Sunday, November 22, 2009

Sweet Rosy Earl Grey

We all need a little buttressing in our lives and I want to honor a woman who buttressed mine. Today would have been my Gramma Duffee's birthday. Harriet Grace Ottman McDuffee that is. She was born in 1885. She was an adventurous person, getting her ears pierced when she was about 80 – and getting my cousin to do it as well [and in trouble]. She bought her last car at 85 – a bright red convertible, and she had her first motor boat ride when she was 90 . Her cookies were wonderful, and she served them with green tea! Gramma was the only person I had ever met [until I became an adult] who drank green tea, Lipton's loose in a green and white box. So today I will lift my green tea in tribute to a great lady, whom I loved dearly.

Sweet Rosie O'Grady. Oops, no, I meant Rosy Earl Grey. The tea. From Teas Etc. Sweet it is, but not sugary. It smells wonderful, more like its rose-scented jasmine component than Earl Grey. It is very pretty too with a mix of green and black leaves and big pink rose petals. I brew it my standard 3.5 minutes with not really boiling water, using a bit more than a teaspoon per cup. It smells delightful as it brews and pours out to a very nice amber. There is not much taste of bergamot, either when it is hot or as it cools. It tastes almost exclusively like a very nice rose-kissed jasmine, with the very barest hint of lemon, which would be the bergamot. It is a very nice tea, just made for a “lady's” afternoon. I had it for a late breakfast with tea breads, does that count? I wonder if Gramma Duffee would like it? Probably too frou-frou for her taste.

The last tree in the neighborhood that has leaves is finally losing them. It has been interesting to watch this beech turn yellow, deepening to gold, then red and finally burgundy. The top is bare now, with just a raggedy frill about the bottom. If we get more rain, it will be bare like all the others.

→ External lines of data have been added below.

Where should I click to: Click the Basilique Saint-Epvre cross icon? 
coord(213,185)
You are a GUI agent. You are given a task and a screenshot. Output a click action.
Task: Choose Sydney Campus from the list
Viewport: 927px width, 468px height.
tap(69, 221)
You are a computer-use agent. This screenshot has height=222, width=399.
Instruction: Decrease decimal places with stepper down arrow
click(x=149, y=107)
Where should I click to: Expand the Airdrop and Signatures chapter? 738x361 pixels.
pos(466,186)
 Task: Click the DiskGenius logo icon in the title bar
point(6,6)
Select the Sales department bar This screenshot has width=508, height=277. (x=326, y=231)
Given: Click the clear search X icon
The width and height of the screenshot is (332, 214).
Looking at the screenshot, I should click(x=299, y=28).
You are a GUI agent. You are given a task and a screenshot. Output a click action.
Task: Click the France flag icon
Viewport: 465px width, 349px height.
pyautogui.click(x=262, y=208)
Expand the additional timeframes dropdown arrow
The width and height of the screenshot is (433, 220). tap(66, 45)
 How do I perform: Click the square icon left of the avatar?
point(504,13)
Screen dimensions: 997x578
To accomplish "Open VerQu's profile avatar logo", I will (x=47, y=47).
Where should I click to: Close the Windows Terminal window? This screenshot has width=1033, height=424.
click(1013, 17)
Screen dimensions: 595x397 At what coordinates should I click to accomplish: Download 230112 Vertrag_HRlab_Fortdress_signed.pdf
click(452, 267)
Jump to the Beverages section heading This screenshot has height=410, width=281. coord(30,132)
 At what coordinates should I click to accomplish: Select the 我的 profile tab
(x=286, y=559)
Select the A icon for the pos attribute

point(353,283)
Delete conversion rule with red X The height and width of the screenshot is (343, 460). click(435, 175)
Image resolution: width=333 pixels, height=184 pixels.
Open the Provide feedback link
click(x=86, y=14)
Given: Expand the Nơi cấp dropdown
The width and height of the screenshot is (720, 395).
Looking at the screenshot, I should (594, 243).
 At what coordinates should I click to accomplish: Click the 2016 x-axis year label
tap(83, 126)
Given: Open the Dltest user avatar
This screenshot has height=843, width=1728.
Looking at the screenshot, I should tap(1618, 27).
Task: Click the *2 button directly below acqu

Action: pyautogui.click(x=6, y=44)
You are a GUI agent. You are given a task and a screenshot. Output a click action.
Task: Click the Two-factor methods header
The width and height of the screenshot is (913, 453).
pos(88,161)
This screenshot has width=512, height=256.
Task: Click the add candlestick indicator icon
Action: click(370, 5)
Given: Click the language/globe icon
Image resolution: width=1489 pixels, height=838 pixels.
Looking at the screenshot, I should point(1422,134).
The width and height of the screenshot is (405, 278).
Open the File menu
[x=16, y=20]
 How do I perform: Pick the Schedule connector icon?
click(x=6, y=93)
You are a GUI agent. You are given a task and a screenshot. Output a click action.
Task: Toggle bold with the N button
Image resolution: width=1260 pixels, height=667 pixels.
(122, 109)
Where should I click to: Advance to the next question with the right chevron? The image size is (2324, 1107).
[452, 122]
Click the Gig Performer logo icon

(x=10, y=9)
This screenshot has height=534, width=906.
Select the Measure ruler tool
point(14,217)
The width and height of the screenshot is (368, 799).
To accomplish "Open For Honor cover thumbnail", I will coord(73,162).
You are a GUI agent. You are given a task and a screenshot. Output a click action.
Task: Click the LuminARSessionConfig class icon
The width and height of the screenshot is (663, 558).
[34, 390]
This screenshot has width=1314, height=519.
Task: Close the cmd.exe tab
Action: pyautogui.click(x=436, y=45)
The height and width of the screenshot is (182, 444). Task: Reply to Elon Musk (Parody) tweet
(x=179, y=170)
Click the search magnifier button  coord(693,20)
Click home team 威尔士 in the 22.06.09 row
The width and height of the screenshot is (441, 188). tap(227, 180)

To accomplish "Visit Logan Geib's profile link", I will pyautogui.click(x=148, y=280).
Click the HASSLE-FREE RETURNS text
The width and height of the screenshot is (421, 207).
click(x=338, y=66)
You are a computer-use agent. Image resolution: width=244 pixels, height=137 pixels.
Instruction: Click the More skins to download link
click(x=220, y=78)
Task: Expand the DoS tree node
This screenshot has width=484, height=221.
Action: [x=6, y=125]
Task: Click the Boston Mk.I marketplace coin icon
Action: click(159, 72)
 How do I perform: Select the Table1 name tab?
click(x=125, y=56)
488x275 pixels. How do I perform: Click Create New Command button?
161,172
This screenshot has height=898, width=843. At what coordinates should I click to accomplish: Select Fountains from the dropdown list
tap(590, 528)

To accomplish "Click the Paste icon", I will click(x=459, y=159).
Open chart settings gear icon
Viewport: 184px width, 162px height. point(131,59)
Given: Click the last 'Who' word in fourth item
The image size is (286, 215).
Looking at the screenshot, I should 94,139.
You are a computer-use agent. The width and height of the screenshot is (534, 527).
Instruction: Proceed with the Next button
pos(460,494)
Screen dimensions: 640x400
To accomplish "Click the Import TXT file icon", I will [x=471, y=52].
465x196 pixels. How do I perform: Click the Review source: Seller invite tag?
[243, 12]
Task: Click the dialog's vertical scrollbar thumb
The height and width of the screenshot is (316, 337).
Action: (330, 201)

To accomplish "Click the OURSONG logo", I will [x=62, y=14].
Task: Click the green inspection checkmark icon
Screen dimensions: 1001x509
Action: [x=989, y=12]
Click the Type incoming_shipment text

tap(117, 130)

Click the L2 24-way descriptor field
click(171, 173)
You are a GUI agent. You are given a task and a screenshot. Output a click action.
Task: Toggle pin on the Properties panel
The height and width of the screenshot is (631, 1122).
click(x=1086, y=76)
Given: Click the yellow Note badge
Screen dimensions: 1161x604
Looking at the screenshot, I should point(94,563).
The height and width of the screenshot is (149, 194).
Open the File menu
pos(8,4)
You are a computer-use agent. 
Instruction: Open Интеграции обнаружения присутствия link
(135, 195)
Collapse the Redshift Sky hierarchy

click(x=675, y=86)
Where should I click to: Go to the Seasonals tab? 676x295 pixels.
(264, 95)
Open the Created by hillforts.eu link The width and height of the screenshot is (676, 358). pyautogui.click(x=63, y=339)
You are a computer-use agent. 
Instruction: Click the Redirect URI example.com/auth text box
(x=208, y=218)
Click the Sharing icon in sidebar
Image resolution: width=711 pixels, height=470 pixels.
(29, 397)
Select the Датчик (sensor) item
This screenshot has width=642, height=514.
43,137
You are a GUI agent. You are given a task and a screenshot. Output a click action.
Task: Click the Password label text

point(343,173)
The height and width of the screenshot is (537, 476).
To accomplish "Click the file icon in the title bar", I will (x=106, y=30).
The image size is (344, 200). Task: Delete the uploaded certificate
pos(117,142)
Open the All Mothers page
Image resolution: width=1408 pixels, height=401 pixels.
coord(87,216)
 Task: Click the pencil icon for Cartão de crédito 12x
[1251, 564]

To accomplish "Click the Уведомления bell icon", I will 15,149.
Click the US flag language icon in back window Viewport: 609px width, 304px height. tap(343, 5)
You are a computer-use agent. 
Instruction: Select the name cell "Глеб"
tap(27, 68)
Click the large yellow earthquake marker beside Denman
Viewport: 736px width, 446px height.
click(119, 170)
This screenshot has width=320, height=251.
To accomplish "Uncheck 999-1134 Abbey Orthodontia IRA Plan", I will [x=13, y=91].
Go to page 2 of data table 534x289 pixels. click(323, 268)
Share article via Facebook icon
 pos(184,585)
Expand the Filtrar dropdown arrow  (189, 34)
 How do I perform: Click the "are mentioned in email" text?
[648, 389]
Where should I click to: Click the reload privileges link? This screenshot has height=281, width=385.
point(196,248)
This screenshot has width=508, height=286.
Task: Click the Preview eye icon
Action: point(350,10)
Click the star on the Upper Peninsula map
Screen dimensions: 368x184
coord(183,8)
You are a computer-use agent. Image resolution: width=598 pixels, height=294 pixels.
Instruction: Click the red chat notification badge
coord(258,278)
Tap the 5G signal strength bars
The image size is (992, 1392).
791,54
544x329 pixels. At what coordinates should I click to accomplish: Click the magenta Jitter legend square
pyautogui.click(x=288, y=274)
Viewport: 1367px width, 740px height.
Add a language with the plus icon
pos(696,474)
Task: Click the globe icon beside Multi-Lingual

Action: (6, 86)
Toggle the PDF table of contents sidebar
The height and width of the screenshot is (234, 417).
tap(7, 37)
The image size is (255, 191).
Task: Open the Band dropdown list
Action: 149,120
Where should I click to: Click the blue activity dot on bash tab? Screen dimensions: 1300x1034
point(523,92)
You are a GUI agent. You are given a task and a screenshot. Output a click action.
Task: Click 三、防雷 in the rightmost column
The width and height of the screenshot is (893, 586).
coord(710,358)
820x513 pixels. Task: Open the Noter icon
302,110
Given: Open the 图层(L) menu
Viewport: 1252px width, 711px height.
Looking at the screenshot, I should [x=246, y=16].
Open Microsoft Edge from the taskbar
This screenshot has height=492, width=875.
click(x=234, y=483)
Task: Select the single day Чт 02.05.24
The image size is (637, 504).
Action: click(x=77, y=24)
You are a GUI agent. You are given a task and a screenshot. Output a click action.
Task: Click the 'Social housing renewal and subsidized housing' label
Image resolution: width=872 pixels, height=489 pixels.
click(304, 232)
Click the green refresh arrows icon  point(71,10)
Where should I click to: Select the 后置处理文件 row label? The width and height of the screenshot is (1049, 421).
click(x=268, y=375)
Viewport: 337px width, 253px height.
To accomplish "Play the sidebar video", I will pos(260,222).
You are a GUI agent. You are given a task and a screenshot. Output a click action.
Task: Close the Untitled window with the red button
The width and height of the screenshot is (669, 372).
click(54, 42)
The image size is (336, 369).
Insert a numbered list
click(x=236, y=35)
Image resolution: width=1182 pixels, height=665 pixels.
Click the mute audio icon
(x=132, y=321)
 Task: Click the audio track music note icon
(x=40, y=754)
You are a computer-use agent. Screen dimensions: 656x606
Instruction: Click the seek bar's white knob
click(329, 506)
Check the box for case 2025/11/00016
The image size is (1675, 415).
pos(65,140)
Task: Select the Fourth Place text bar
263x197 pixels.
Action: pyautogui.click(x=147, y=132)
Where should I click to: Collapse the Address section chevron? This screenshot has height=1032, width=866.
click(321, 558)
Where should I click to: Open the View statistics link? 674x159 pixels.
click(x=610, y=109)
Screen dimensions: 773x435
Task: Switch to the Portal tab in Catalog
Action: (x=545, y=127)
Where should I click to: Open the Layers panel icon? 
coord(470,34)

Saturday, November 21, 2009

A lazy day

I included this photo of Italian poppies because it is such a gray day. However, when I was out for a walk, I saw several dandelions, 2 plots of pansies, some phlox and some violas still blloming away. So bright on such a dull day. Did you know that dandelion comes from the French, dentes de lion. meaning lion's teeth, presumably for its outer row of petals?

Oh what a busy day, getting up late, having some lovely Rosy Earl Grey from Teas Etc., doing some genealogy, playing fetch-your-mousey with Ernie, just too busy for words. Trying a new tea.

Thankfully, my cold has abated and I can again taste things. I got out my samples and decided to try Upton's Ding Yang Dong Bei, a Chinese green tea. Don't you just love the name, it's very musical, reminds me of water falling over stones. They recommend 2 teaspoons per cup at 180 degrees for 3 min. I was surprised at the length of time, usually you are instructed to brew for only 2 minutes or less. The dry leaves are very pretty, about ½ inch long, flat and a nice green. They smell gently like newly dried grass, but very fresh.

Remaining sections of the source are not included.